Coğrafi ve mevsimsel özellikler nedeniyle diğer bölgelere nazaran enerji, su gibi alanlarda oluşan ek maliyetler devlet tarafından sübvanse edilmeli, yatırımlar desteklenmelidir.
Genç iş gücü göçünün azaltılması açısından, az gelişmiş bölgelerde belli yaş gruplarına tarım ve hayvancılık açısından özel teşvik ve destek projeleri geliştirilmeli, istihdam sağlayıcı tedbirler alınmalıdır.
Köylerde de, çiftçiye rehberlik edecek ziraat mühendisi, orman mühendisi, maden mühendisi, veteriner gibi kamu görevlileri istihdam edilmeli, bu suretle üretimde doğru yöntem kullanımı ve kalite sağlanmalıdır.

Seçimler:
Milletvekili ve Belediye Başkan adayları belirlenirken parti üyelerimizin ve halkın temayülüne öncelik verilmelidir.
Seçimlerde parti ittifaklarından öte, çiftçi, işçi, memur, sendika, sivil toplum örgütleri gibi toplumun ana unsurlarıyla uzlaşma ve anlaşmalar yapılmalı, bu doğrultuda oluşacak taahhüt ve programlarla seçime gidilmesi önemsenmelidir.
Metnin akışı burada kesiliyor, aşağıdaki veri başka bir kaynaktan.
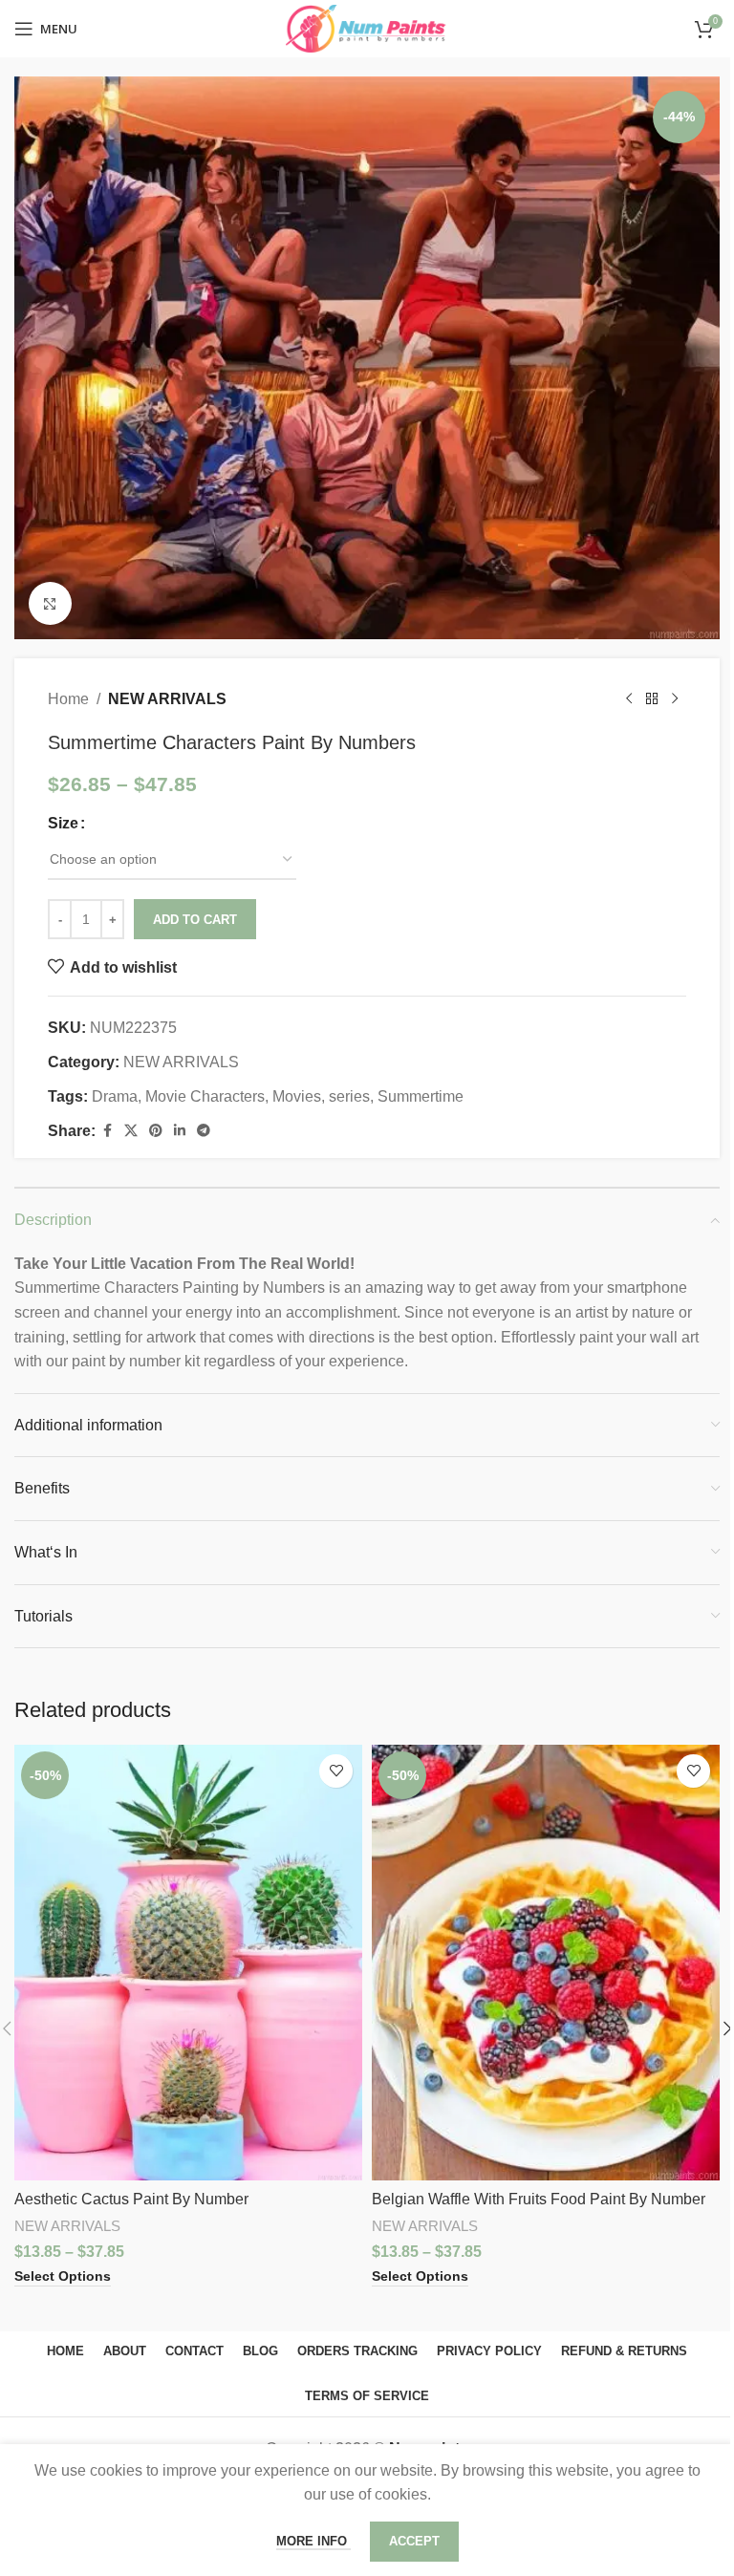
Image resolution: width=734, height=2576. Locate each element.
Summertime (421, 1096)
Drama (115, 1096)
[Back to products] (651, 699)
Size (63, 823)
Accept (414, 2541)
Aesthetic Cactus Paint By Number (131, 2199)
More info (313, 2541)
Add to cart (195, 919)
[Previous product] (628, 699)
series (349, 1096)
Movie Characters (205, 1096)
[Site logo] (366, 27)
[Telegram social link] (203, 1131)
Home (68, 699)
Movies (296, 1096)
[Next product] (674, 699)
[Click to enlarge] (50, 603)
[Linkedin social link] (179, 1131)
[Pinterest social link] (155, 1131)
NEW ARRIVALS (167, 699)
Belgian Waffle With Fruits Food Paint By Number (538, 2199)
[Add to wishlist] (336, 1771)
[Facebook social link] (107, 1131)
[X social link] (131, 1131)
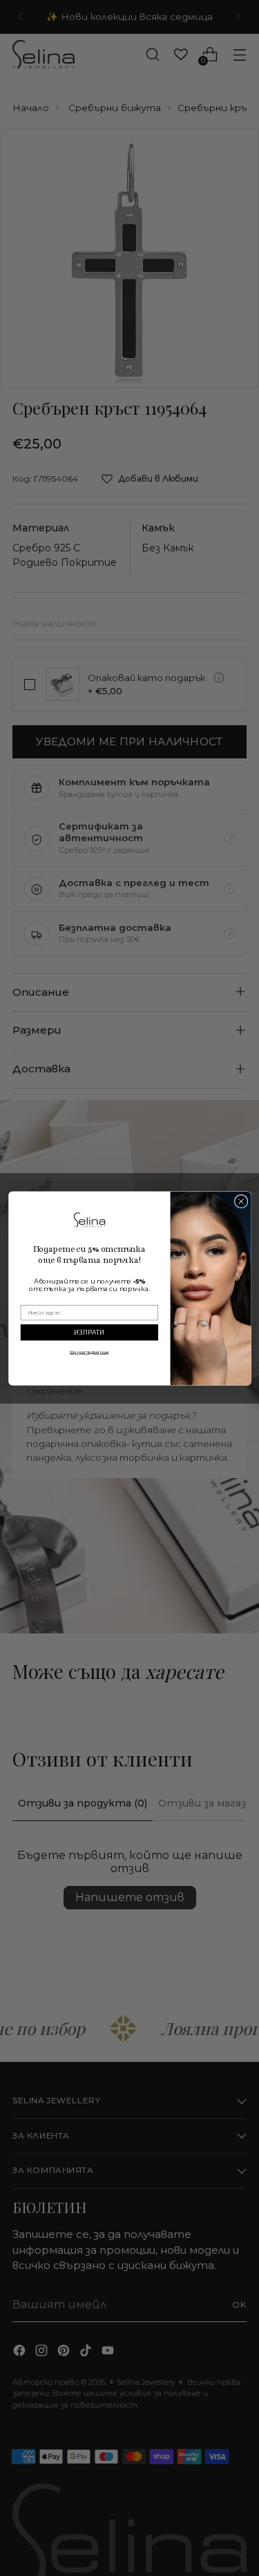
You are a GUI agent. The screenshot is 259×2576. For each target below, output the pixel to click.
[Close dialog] (241, 1201)
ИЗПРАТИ (88, 1332)
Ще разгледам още (89, 1352)
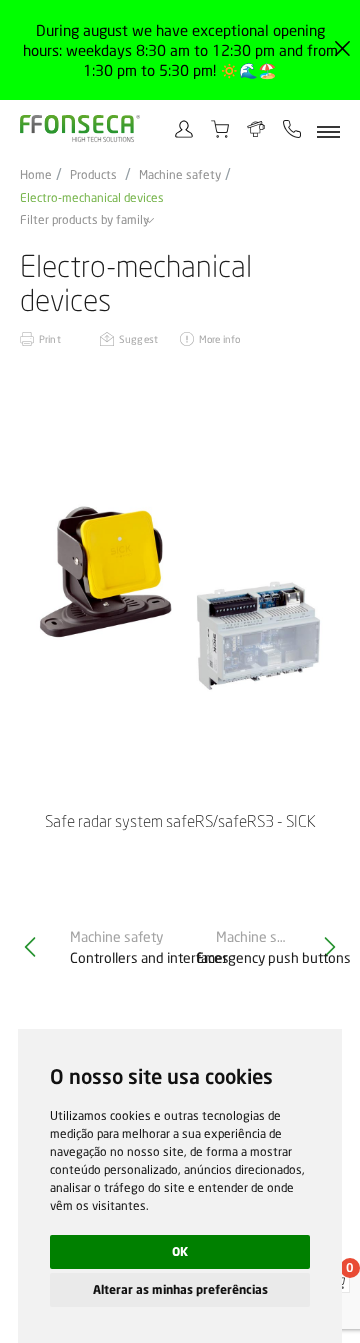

Diyanet İşleri Başkanlığı:
Kuruluşundan bu yana Diyanet İşleri Başkanlığı’nın hükümetlerin emrinde olduğu algısının önüne geçilmeli.
Diyanet İşleri Başkanlığı toplumun din ve mezhep bakımından tüm kesimlerin de temsilcisi olduğu konusunda toplumu ikna edici çalışmalar yapılmalı.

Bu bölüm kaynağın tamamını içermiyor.